Sorry for the confusion.


----------



## hikeswithdogs (Sep 23, 2011)

jjz said:


> I get the confusion but im 15 speeking for my dad. My dad used to ski but he broke his arm, leg, pelvis and collarbone in a span of 3 years.
> 
> So just me and my brother(14) are skiing. My mom and dad would just be coming along because we cant go alone and my mom just does yoga their. My dad might ski once.
> Sorry for the confusion.


Hard to say do your parents have money to burn? If so then shit head somewhere far away on a plane if not go to Jay or nearby Canada.


----------



## jjz (Feb 14, 2012)

poutanen said:


> What's wrong with staying in Canada? We get some pretty good runs here in Alberta/BC eh? lol
> 
> I enjoyed boarding all over the east coast, Tremblant, St. Anne, Stoneham, Mt. Sutton, Jay Peak, Loon, Cannon, etc.
> 
> ...


Will jay be satisfying if your not into tight glades.
I know its not good to hold grudges but ive been hesitant and always a little slow in glades after hiting an ice patch followed by a mud patch and being thrown into a tree rib first.

Also, i would stay in canada but i here vermont is better than quebec, i may be wrong. 

Also, flights from toronto are cheaper to SLC than to kelowna or calgary.


----------



## jjz (Feb 14, 2012)

hikeswithdogs said:


> Hard to say do your parents have money to burn? If so then shit head somewhere far away on a plane if not go to Jay or nearby Canada.


Have money, yes, Like spending it, not so much.
Having said that i think my dad is right now cool with utah or british columbia, so i will go for that.


----------



## Efilnikufesin (Oct 8, 2011)

Sugarloaf in Maine is worth checking out too, big vert and even above treeline if you catch the Snowfields when they are open.


----------



## hikeswithdogs (Sep 23, 2011)

jjz said:


> Have money, yes, Like spending it, not so much.
> Having said that i think my dad is right now cool with utah or british columbia, so i will go for that.



Go to BC(if you have passports) honestly see who has better snow and fewer crowds and go there, have fun and post pics!


----------



## jjz (Feb 14, 2012)

aight, do you guys think i should do last minute booking so i can watch the weather and go where the snow is or should i book now for guarantee of a flight. 

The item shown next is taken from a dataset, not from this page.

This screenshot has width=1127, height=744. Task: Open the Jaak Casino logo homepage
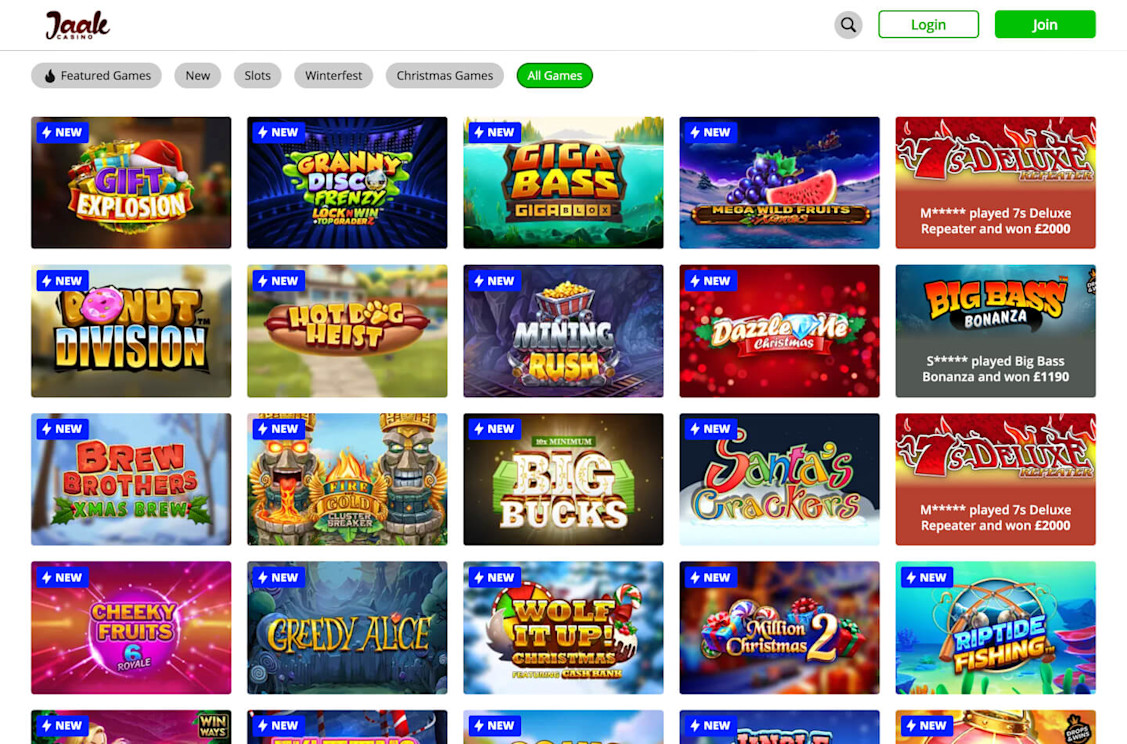(77, 24)

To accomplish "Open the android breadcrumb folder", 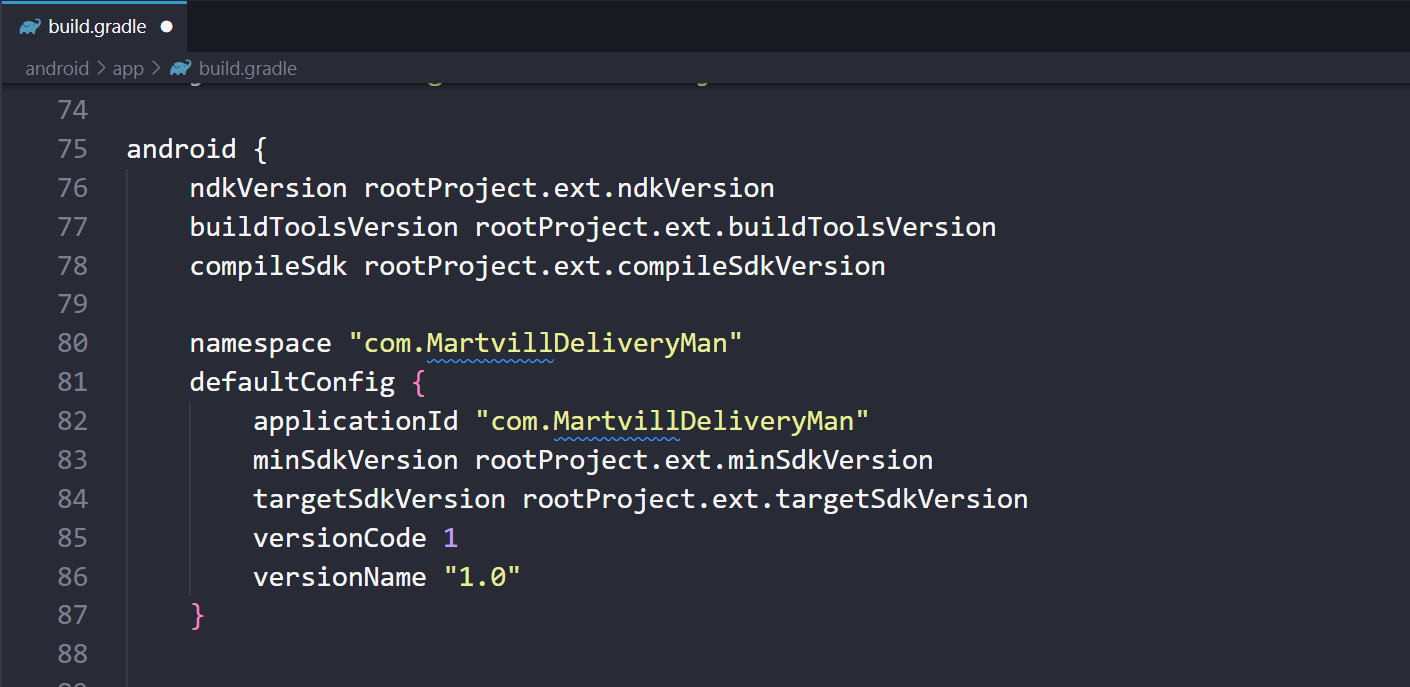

Keep in mind, i have to go during march break (March 10 - 20.


----------



## NYTSNOW (Nov 27, 2012)

if you want the snow, go with utah. vt is not even an option here.


----------



## eli783 (Oct 24, 2012)

If you need decent snow in March, count out Vermont


----------



## Lamps (Sep 3, 2011)

jjz said:


> aight, do you guys think i should do last minute booking so i can watch the weather and go where the snow is or should i book now for guarantee of a flight.
> 
> Keep in mind, i have to go during march break (March 10 - 20.


If you're parents won't be skiing much consider whistler, they will then have the brenefit of the shops and restaurants in the village.


----------



## jjz (Feb 14, 2012)

flights to utah are booked.
Thanks everyone.


----------



## Zcev5454 (Dec 2, 2012)

Make sure you hit the canyons. My absolute favorite resort.


----------